According to Ronnie Sadka, Haub family professor of finance, senior associate dean for faculty, finance department, chairperson at Boston College's Carroll School of Management, and academic partner at State Street Associates, media-derived narratives are driving markets over the long run, and serve as a good tool for predicting market returns beyond traditional indicators.
Trending narratives outperform
Using data sourced from State Street’s MediaStats Series – an artificial intelligence (AI) platform that transforms millions of unstructured media data points into actionable insights for institutional investors – Sadka quantified the narratives against portfolios he constructed based on recent popular narratives.
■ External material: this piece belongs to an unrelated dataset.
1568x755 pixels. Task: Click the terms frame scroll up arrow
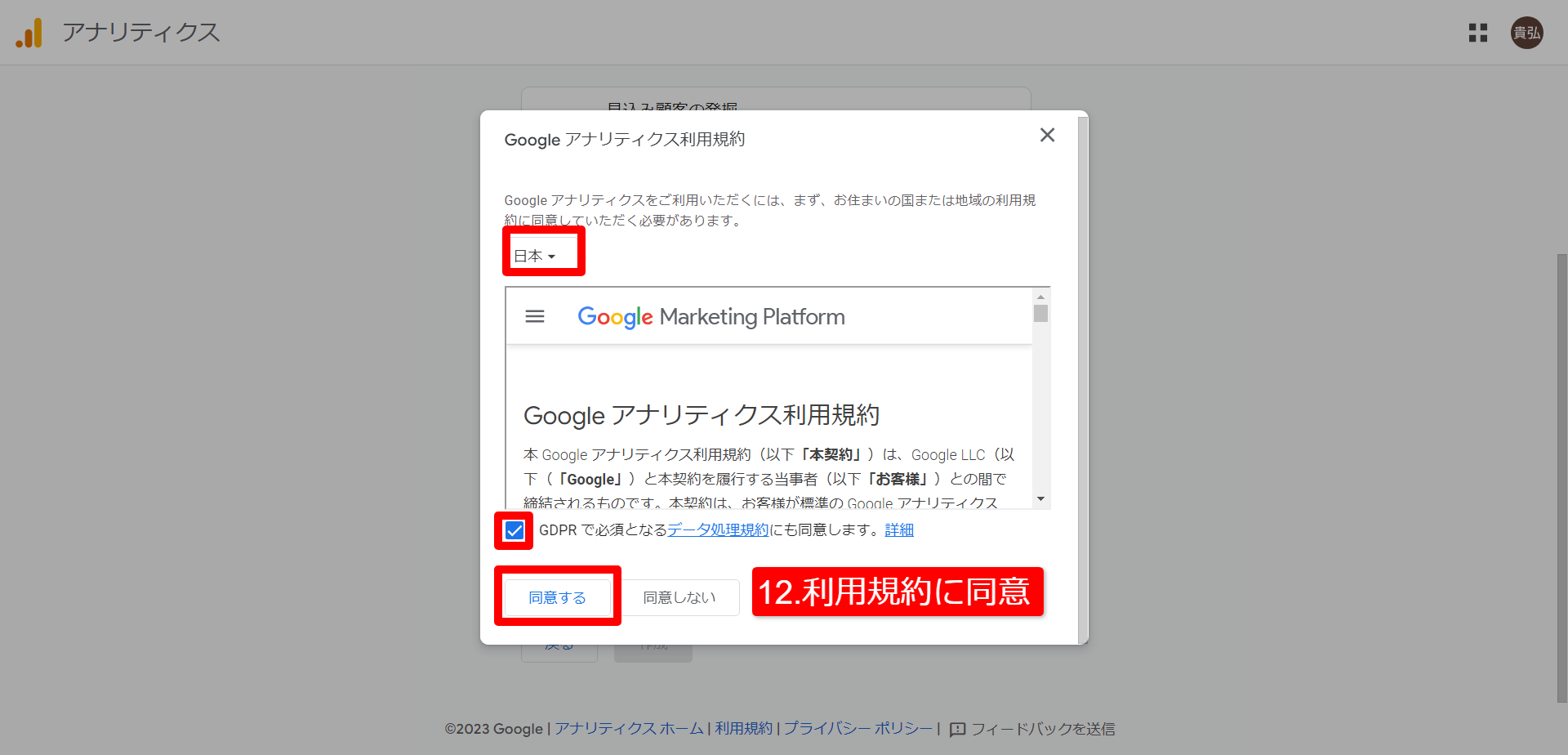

In all, 150,000 digital media sources and roughly 350 narratives from MediaStats – a collaboration between Cambridge, Massachusetts-based MKT MediaStats and State Street Global Markets – were used in the analysis.
Sadka’s findings showed that portfolios containing assets that reflect trending narratives outperform those with themes of descending media coverage. The results suggest that investors respond better to short-run narratives than to long-run narrative trends.
Enhanced asset allocation
Media-derived narratives, whether true or not, help explain market-wide moves and may be used to enhance asset allocation strategies. As Sadka explained, narrative indicators can help measure exposures and stock returns in a meaningful way. “Stocks exposed to narratives with recent increased intensity exhibit positive earnings growth for up to a year,” he said.
As Sadka concluded, popular thinking and trends ultimately drive an individual’s decisions about how and where to invest. For this reason, it is increasingly important for investors to track economic media narratives and understand how they influence financial markets and how they can impact asset prices over time.
“Investors and analysts are underreacting to valuable information about future cash flow that are reflected in the narratives. They often don’t act or react to narrative discussions too late,” he said. “Artificial intelligence, which is currently a big deal, I would say will show up in future cash flows.”